» **AIM OF THE EXERCISE**:
Only the pictures stay out; every record is to be quoted exactly.

» **EXTRACTED MATERIAL**:

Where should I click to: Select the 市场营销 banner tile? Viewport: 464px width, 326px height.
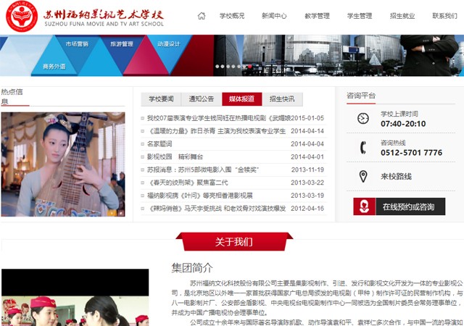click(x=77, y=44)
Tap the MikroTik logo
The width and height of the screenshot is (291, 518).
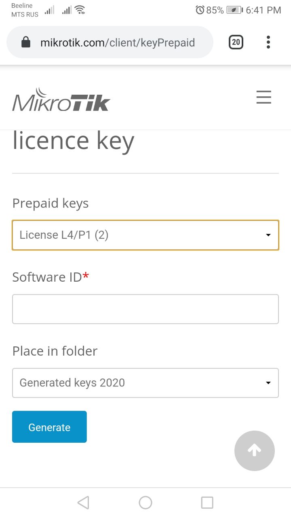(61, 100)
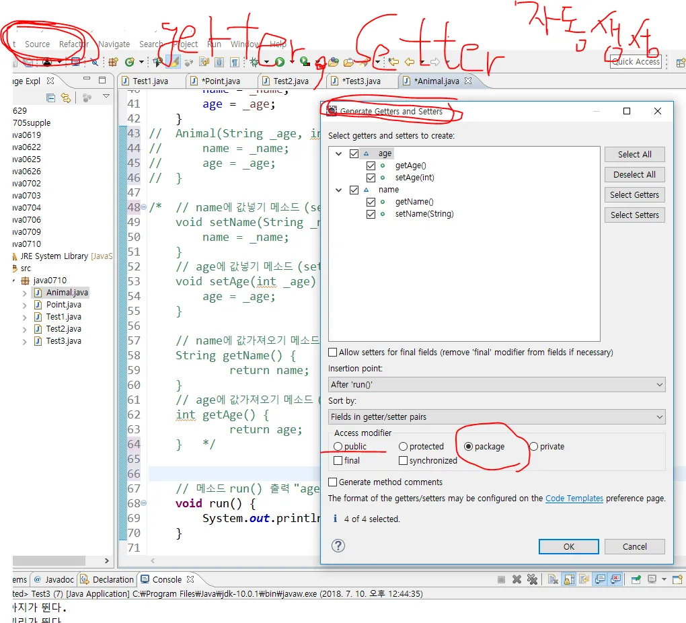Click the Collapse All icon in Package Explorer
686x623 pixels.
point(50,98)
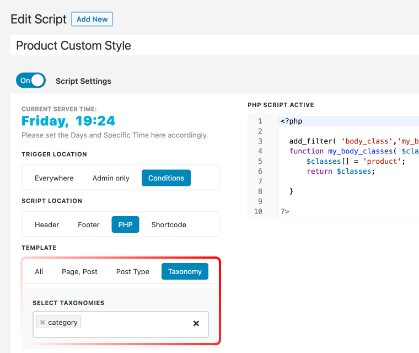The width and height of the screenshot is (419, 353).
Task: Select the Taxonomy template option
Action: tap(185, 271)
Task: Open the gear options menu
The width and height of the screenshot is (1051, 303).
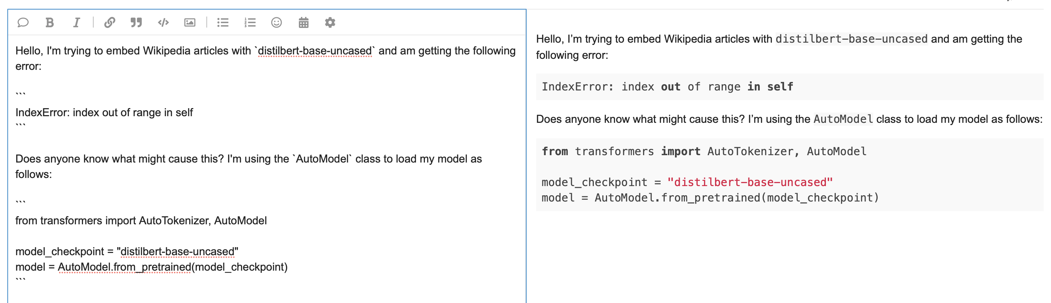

» **YOUR SOLUTION**:
Where should I click to: Select the 市场营销 banner tile? Viewport: 464px width, 326px height.
click(x=77, y=44)
Tap the MikroTik logo
The width and height of the screenshot is (291, 518).
(61, 100)
Click the Collapse All icon in Package Explorer
686x623 pixels.
point(50,98)
The width and height of the screenshot is (419, 353).
Task: Select the Taxonomy template option
Action: tap(185, 271)
Task: Open the gear options menu
The width and height of the screenshot is (1051, 303).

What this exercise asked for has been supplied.